Privacy

This Policy establishes the general guidelines that Telefónica, as leading company in the industry, and in the development of standards of trust in its commercial relations, must progressively implement not only with a view to compliance of the legal provisions in force in each jurisdiction, but also to set a common general approach for the entire Group in terms of privacy.

In addition, we also approved the Governance Model Rule on Personal Data Protection. This model develops the strategic, organizational and operational framework for the different actions in the area of data protection and encompass the most important aspects to be taken into account for the proper management and protection of personal data.

At Telefónica, the Data Protection Officer of the Telefónica Group is in charge of the Governance Model of Data Protection within the Group and reports directly to the Board of Directors. The DPO leads the Global DPO Office, which performs the functions regulated in article 39 of the General Data Protection Regulations (GDPR), focusing on (a) the design and coordination of the privacy compliance program at the global and corporate levels, in accordance with the corresponding risk analyses, and without prejudice to the specialties of each company and jurisdiction; and (b) the supervision of the implementation of said program. Data subjects may contact the Data Protection Officer (DPO) at the following e-mail address: DPO_telefonicasa@telefonica.com

The Regulation (EU) 2016/679 (General Data Protection Regulation) of the European Parliament and of the Council of of 27 April 2016 on the protection of natural persons with regard to the processing of personal data and on the free movement of such data (GDPR) forces us to facilitate information about our personal data treatment in European Economic Area.

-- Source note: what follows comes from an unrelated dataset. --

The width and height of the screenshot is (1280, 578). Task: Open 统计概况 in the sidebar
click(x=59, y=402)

If you want to know more about privacy policy and the exercise your rights in our business units in Germany, Spain and UK you can Access following links:

• Germany
• Spain
• United Kingdom

In cases of security breaches of personal data involving risk to the rights of individuals, the Company will take the necessary measures to remedy the situation and mitigate the possible negative effects that such breach may have caused. Likewise, it will notify customers and the respective competent authority when so required by the applicable data protection regulations.

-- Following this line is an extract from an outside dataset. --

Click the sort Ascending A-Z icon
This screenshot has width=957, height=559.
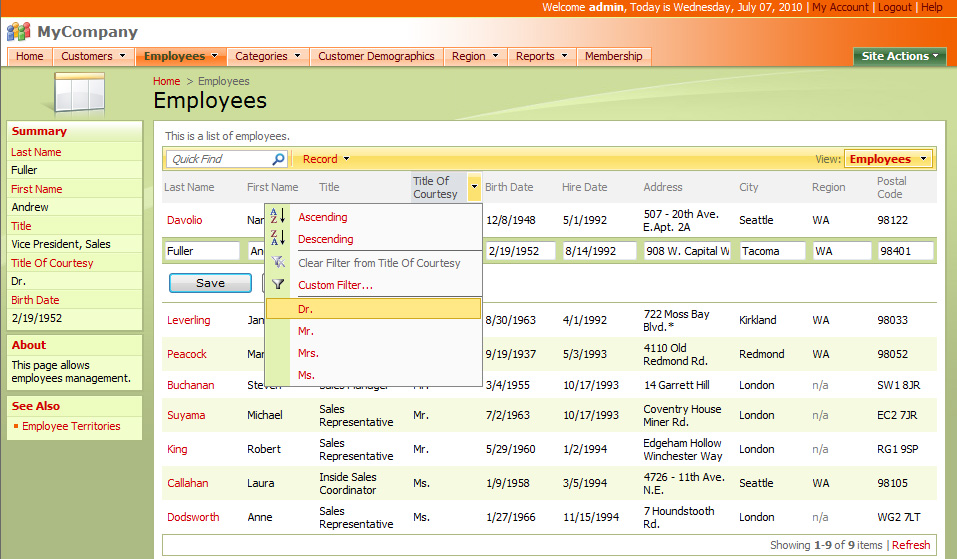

On the other hand, just as we integrate in our policies and procedures the respect to privacy, we also take into account freedom of expression. Both human rights are often in connection and become relevant in the online world.

As a further step towards transparency, Telefónica has published a report on the requirements we received from the corresponding authorities, covering all countries in which we operates.

In all of these cases, we implement a strict procedure which simultaneously guarantees compliance with our obligations regarding collaboration with the department of justice and the protection of the fundamental rights of the affected parties.

As part of our commitment to Privacy and Freedom of Expression, at Telefónica we do not prioritize, block, or delay certain types of traffic, applications, protocols, or content for reasons assuring quality of service and reliability of the network.

As testament to our commitment to net neutrality as well as to privacy, freedom of expression/information and non-discrimination, we consider the topics of zero-rating, targeted advertising and artificial intelligence/big data in our human rights impact assessments in order to identify and address potential impacts on our customers in relation the issues mentioned above.